1) Using induction we have that the base case for $n=0$ holds, i.e. $a-b=(a-b)(a^0 b^0)$ where I assume that $x^0=1$ for any $x\in R$ (but I dont have real reasons to believe that).

The induction step

$$(a-b)\sum_{k=0}^{n+1}a^k b^{n+1-k}=(a-b)\left(b^{n+1}+a\sum_{k=1}^{n+1}a^{k-1}b^{n+1-k}\right)=\\=(a-b)\left(b^{n+1}+a\sum_{k=0}^n a^kb^{n-k}\right)=(a-b)b^{n+1}+(a^{n+1}-b^{n+1})a=a^{n+2}-b^{n+2}$$

If $a$ and $b$ are divisors of zero we can check that it still holds, so I assume my proof is concluded at this point.

2) It is a particular case of 1) for $b=1$.

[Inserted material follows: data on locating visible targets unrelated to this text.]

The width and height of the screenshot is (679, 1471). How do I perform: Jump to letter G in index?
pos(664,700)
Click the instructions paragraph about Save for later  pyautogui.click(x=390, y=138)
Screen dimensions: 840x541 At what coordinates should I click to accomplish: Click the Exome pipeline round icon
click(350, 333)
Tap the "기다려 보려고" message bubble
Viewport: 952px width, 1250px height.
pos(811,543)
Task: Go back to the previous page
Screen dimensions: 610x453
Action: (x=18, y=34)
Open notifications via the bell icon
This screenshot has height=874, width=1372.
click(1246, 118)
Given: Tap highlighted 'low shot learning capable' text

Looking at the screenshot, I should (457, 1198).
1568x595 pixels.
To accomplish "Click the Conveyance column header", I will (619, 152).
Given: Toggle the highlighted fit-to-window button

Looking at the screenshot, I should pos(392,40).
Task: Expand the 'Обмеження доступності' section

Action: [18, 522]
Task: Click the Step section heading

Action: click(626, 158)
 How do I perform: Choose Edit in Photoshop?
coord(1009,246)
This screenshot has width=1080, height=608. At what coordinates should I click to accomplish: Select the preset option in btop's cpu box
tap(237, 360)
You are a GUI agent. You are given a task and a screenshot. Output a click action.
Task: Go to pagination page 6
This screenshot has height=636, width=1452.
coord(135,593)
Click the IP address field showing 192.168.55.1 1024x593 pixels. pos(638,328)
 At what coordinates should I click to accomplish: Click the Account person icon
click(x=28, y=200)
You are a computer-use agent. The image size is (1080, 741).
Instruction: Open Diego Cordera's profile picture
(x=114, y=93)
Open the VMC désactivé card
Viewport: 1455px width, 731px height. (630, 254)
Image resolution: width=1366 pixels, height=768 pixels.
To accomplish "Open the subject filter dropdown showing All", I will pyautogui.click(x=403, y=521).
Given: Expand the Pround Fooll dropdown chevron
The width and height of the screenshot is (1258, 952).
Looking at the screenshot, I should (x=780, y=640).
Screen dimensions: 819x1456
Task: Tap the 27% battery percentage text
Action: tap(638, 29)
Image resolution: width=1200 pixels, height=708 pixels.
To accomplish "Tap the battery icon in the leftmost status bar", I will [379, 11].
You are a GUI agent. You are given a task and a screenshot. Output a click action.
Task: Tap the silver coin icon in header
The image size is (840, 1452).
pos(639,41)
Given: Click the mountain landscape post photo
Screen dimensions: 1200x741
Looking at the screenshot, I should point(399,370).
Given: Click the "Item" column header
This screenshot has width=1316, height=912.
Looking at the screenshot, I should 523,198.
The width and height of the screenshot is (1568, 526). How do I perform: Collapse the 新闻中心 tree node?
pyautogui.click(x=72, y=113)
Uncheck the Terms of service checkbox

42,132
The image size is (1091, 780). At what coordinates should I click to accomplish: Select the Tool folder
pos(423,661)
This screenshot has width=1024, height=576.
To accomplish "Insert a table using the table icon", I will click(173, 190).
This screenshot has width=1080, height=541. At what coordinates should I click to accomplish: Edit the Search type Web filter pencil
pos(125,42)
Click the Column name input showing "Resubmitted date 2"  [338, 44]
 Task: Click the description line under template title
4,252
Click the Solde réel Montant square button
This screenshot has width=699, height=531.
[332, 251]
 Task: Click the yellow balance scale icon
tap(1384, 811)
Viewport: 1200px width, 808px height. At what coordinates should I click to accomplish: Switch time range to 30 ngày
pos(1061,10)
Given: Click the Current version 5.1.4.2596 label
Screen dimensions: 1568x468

My main problem is how to justify that $x^0=1$ for a ring with unity, some advice?

Answer 1

You're doing the proof backwards! You should start from the other end: \begin{align} a^{n+2}-b^{n+2} &=ab^{n+1}-b^{n+2}+a^{n+2}-b^{n+1}a &&\text{(commutativity)}\\ &=(a-b)b^{n+1}+(a^{n+1}-b^{n+1})a &&\text{(collect terms)}\\ &=(a-b)b^{n+1}+(a-b)\biggl(\sum_{k=0}^n a^kb^{n-k}\biggr)a &&\text{(induction hypothesis)}\\ &=(a-b)\biggl(b^{n+1}+\biggl(\sum_{k=0}^n a^kb^{n-k}\biggr)a\biggr) &&\text{(collect terms)}\\ &=(a-b)\biggl(b^{n+1}+a\biggl(\sum_{k=0}^n a^kb^{n-k}\biggr)\biggr) &&\text{(commutativity)}\\ &=(a-b)\biggl(b^{n+1}+\sum_{k=0}^n a^{k+1}b^{n-k}\biggr) &&\text{(distributivity)}\\ &=(a-b)\sum_{k=0}^{n+1} a^{k}b^{n+1-k} &&\text{(change indices)} \end{align}

About $x^0=1$, don't worry. We're doing abstract algebra and it's so by definition.

You should actually prove that $ab^m=b^ma$, which is also easy and also the other passage where commutativity is used is not obvious, but easy as well.